### Work order
Among the entries below, please repeat exactly and only the lines from the line containing "Task: Select the Google Chrome desktop icon" to the line containing "Screen dimensions: 1219x662", both lines included.

START Data

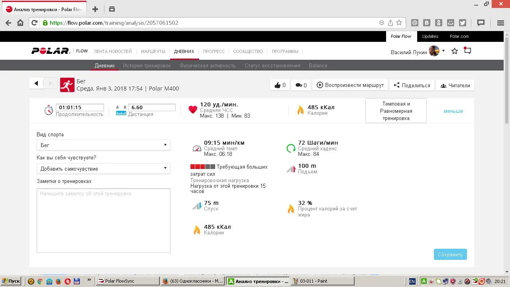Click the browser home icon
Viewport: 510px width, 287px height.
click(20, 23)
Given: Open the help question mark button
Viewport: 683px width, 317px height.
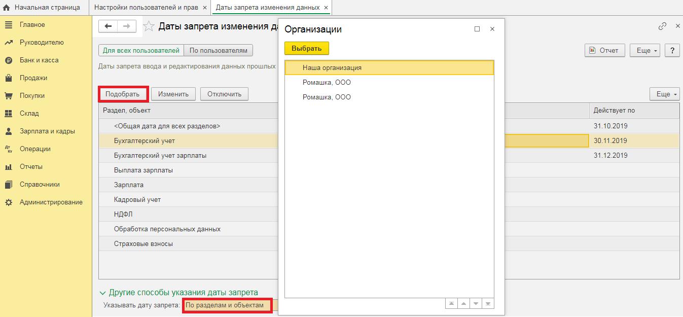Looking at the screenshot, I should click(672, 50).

END Data
START Data

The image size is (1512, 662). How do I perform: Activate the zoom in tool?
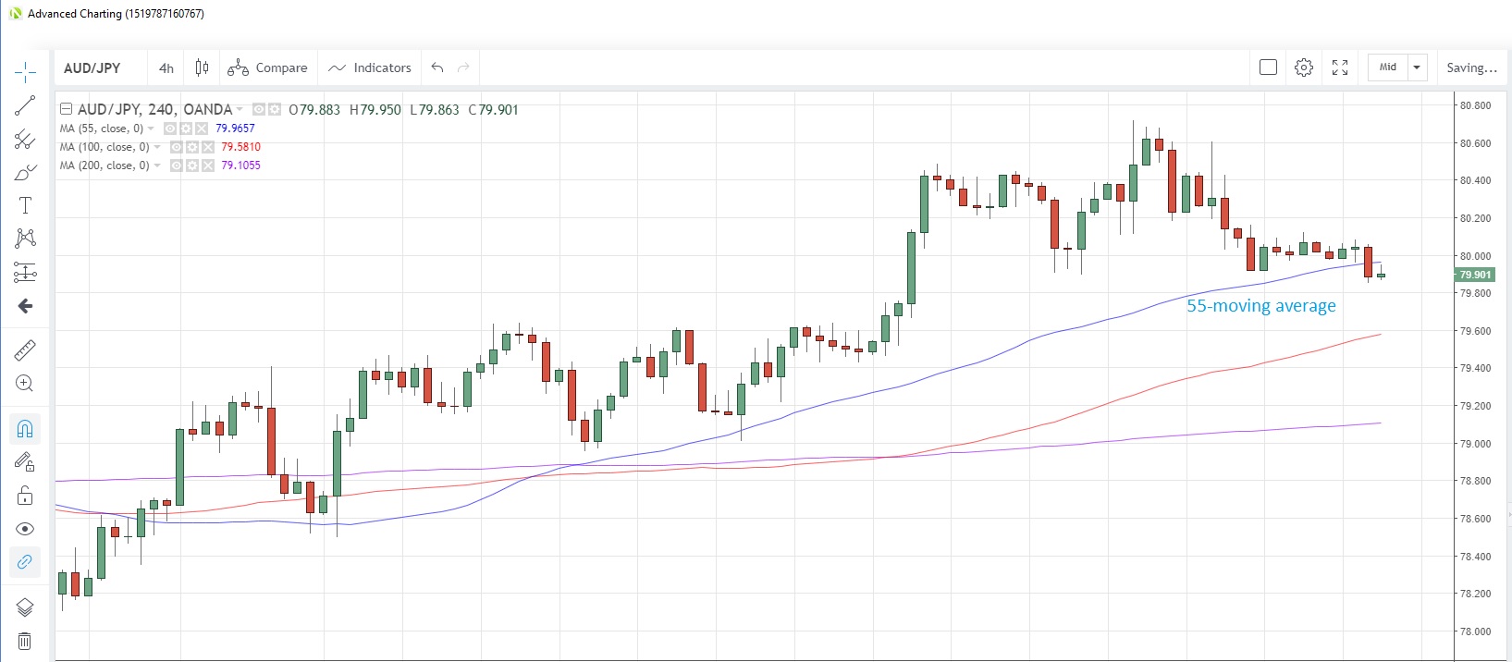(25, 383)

END Data
START Data

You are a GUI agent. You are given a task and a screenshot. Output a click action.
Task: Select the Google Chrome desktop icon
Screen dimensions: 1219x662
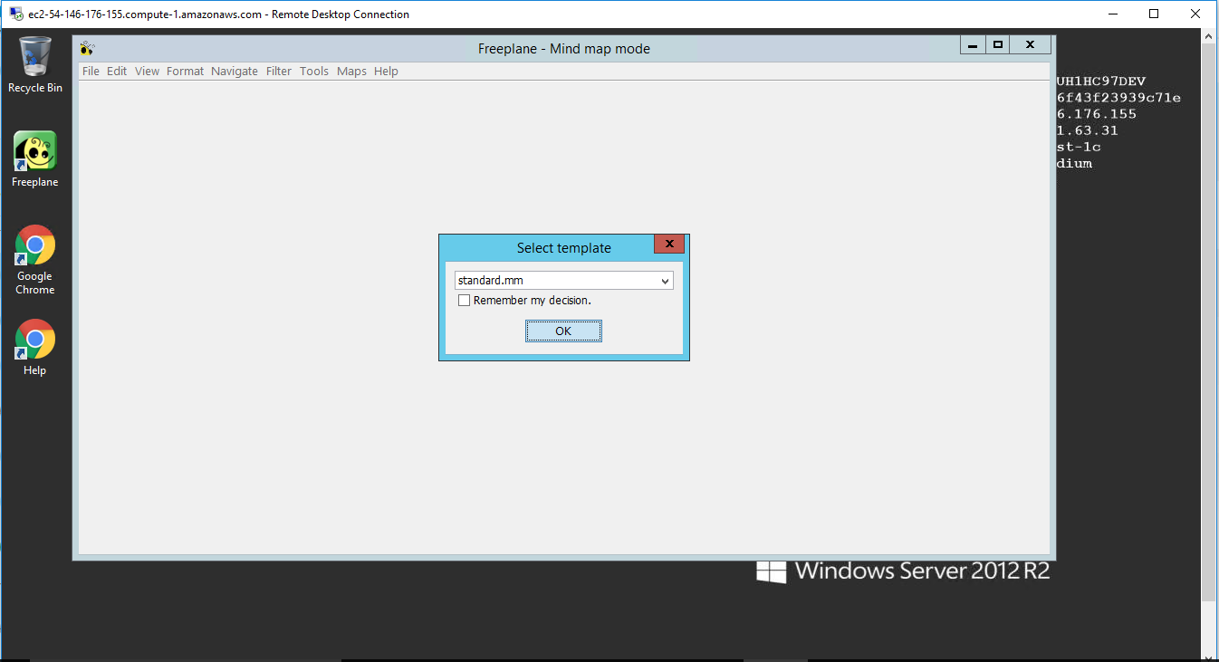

END Data

### The completed task
Task: Select the Google Chrome desktop icon
Screen dimensions: 1219x662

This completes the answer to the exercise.